Exercise prompt: Repeat exactly the lines beginning at the one that contains "You are a computer-use" and running to the end of the material. Omit the pictures.

______

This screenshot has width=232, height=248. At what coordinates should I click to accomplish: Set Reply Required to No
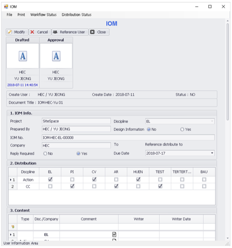click(45, 153)
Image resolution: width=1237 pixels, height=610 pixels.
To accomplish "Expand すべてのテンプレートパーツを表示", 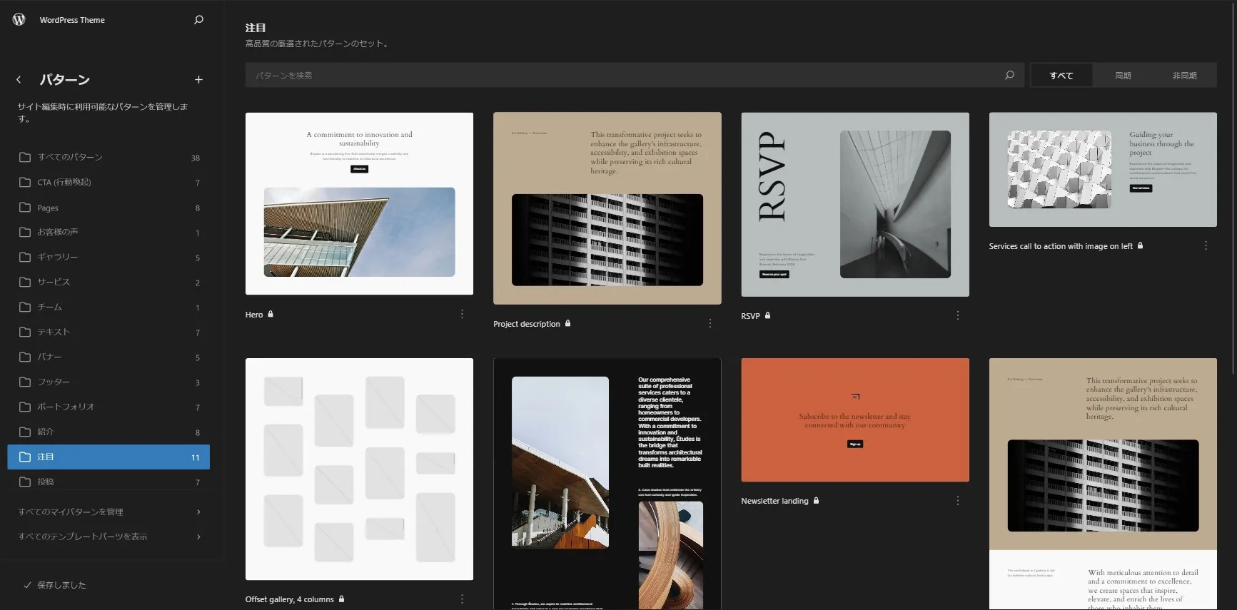I will [108, 537].
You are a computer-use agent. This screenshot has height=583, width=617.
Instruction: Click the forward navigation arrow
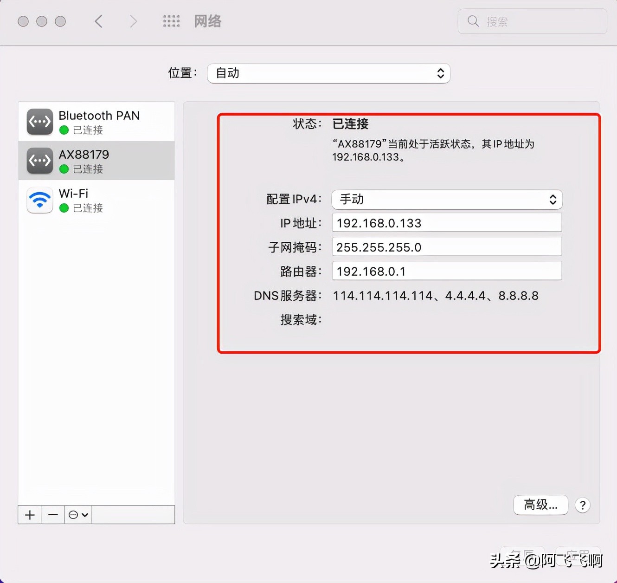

______

Response to this task:
You are a computer-use agent. This screenshot has height=583, width=617.
Instruction: Click the forward navigation arrow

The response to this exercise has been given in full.